Comment un détenu, mis en examen dans un dossier terroriste, peut-il être incarcéré illégalement pendant une journée, libéré précipitamment après la découverte de la bévue, interpellé dans la foulée pour recel de téléphones et finalement relaxé ? C’est l’étrange parcours carcéral de Mohamed Aberouz, 23 ans, dont les avocats ont porté plainte, mardi 17 janvier, pour « atteinte à la liberté individuelle », et qui a été jugé le même jour pour « recel » de téléphones en détention.

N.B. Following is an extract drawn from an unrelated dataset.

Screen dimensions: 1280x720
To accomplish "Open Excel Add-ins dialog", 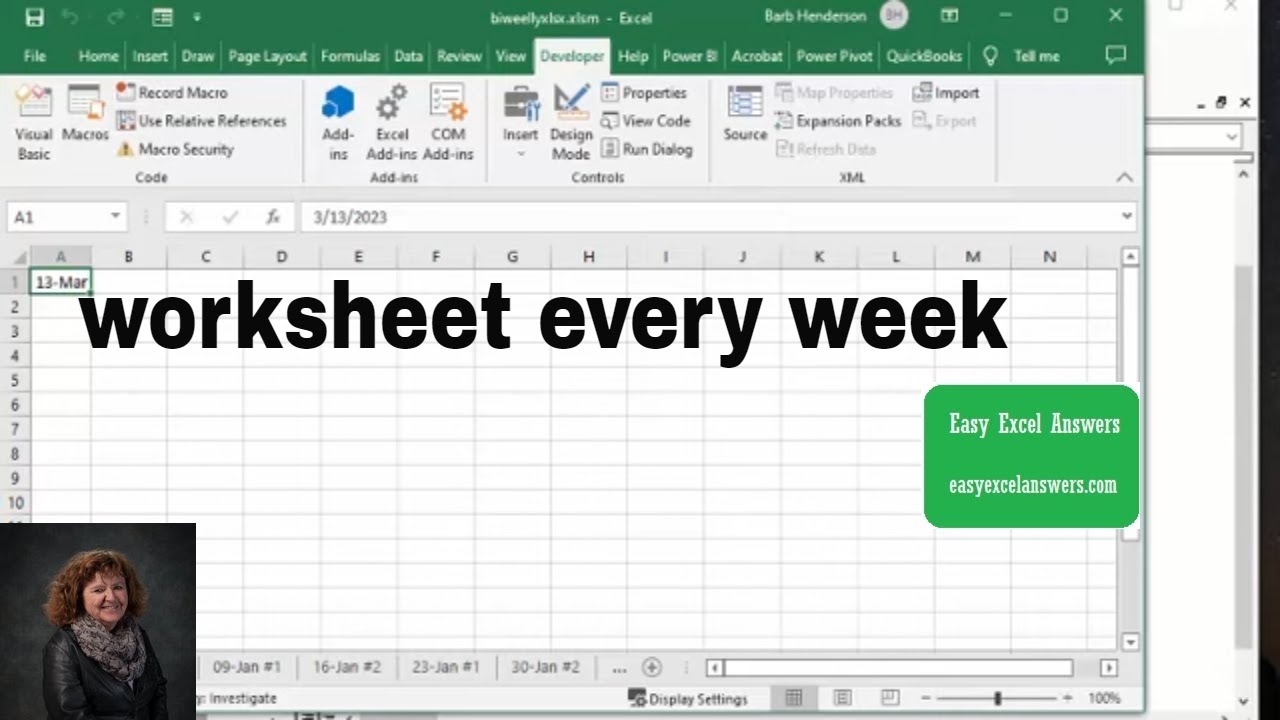I will pos(391,122).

Mohamed Aberouz est bien mal entouré. Il est le frère de Charaf-Din Aberouz, qui a été mis en examen dans l’enquête sur le meurtre d’un couple de policiers à Magnanville (Yvelines), commis le 13 juin par Larossi Abballa. Il est surtout le fiancé virtuel – ils ne se sont jamais rencontrés – de Sarah Hervouët, qui a poignardé un policier à Boussy-Saint-Antoine (Essonne), le 8 septembre, en compagnie de deux autres femmes.

C’est dans le cadre de ce second dossier que Mohamed Aberouz a été incarcéré. Mais les enquêteurs n’ont pu établir sa complicité dans ce projet d’attentat : il a été mis en examen le 12 septembre pour « non-dénonciation de crime terroriste », un simple délit de droit commun créé par la loi du 3 juin 2016. Son mandat de dépôt arrivait donc à échéance au bout de quatre mois – au lieu des six prévus pour les infractions terroristes – soit le 12 janvier à minuit.

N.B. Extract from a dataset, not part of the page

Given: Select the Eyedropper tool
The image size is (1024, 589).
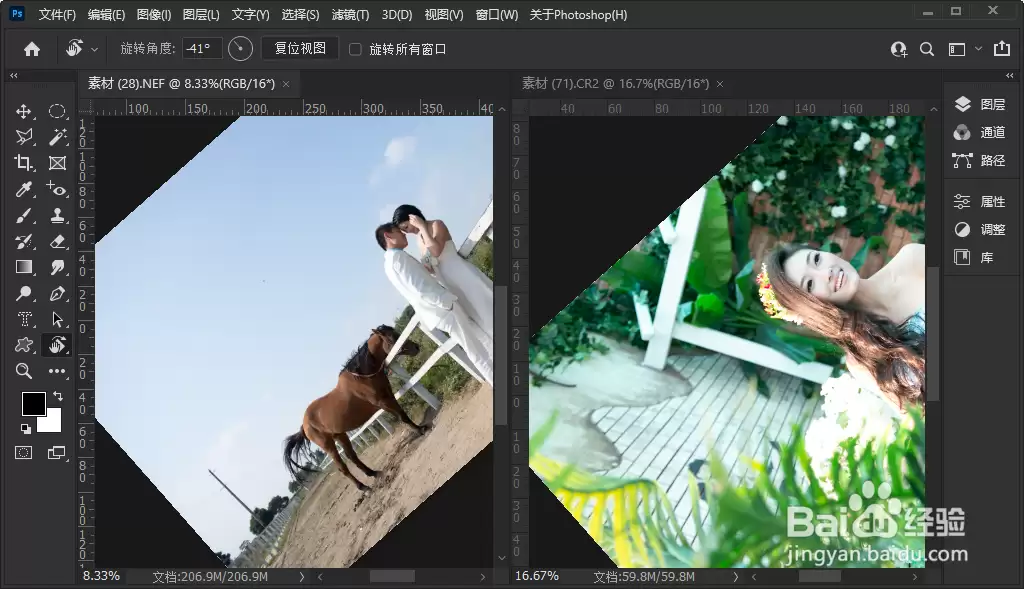Looking at the screenshot, I should pyautogui.click(x=24, y=189).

Or, le 13 janvier, Mohamed Aberouz était toujours incarcéré à la maison d’arrêt de Nanterre (Hauts-de-Seine), le juge chargé d’instruire le dossier ayant oublié d’ordonner sa remise en liberté. La justice et l’administration pénitentiaire étaient en effet convaincues que la durée de sa détention provisoire était de « six mois », comme en atteste sa fiche pénale.

Les conseils de Mohamed Aberouz, Me Bruno Vinay et Vincent Brengarth, se rendent donc le 13 janvier dans le bureau du magistrat pour lui faire constater son erreur. A 17 h 23, le juge faxe à la maison d’arrêt de Nanterre une ordonnance demandant la remise en liberté « sur-le-champ » du détenu, précisant que sa détention « est expirée ». Mohamed Aberouz est alors incarcéré arbitrairement depuis plus de dix-sept heures.

Fouille intégrale

Au lieu de le libérer « sur-le-champ », l’administration pénitentiaire procède deux heures plus tard à une fouille de ses effets personnels et de sa cellule. Une procédure prévue pour certains détenus sensibles, que les avocats considèrent illégale et interprètent comme une manœuvre pour empêcher la libération imminente de leur client.

« Alors que M. Mohamed Lamine Aberouz était détenu arbitrairement depuis minuit et que, plus encore, le magistrat avait ordonné sa mise en liberté sur-le-champ à 17 h 23 (…), il était curieusement procédé à une fouille intégrale sur la personne de M. Aberouz et de ses effets personnels à 19 h 15. Cette fouille (…) aboutissait, de manière plus extraordinaire encore, à la découverte de deux téléphones » dans sa cellule, écrivent-ils dans leur plainte.

A 20 h 45, tandis qu’il est sur le point d’être libéré et procède aux formalités de sortie, Mohamed Aberouz est interpellé au greffe de la maison d’arrêt, menotté et placé en garde à vue, tout comme son codétenu, un trafiquant de stupéfiants. Les deux hommes nient être les propriétaires des deux téléphones Samsung retrouvés dans leur cellule.

Aucune puce téléphonique n’a été retrouvée durant la fouille, et aucune analyse d’empreintes papillaires ou génétiques ne sera réalisée sur les boîtiers. Les deux téléphones ayant « été placés ensemble dans un même sachet non fermé par les agents pénitentiaires », ils n’ont pas fait l’objet « des mesures conservatoires adéquates les préservant de toute pollution extérieure », explique sur procès-verbal un agent de police judiciaire.

A la différence de son codétenu, qui bénéficiera d’un classement sans suite, l’infraction étant « insuffisamment caractérisée », Mohamed Aberouz a été jugé en comparution immédiate à Nanterre, mardi 17 janvier, pour le recel des téléphones. Le parquet a requis huit mois de prison ferme. Ses avocats ont plaidé la relaxe et la nullité de la fouille.

Ils ont en partie été entendus : le tribunal n’a pas statué sur la légalité de la fouille, mais leur client a été relaxé au bénéfice du doute en raison de l’impossibilité d’exploiter les empreintes sur les scellés et de l’absence d’analyse des données téléphoniques. Mohamed Aberouz est sorti libre du tribunal.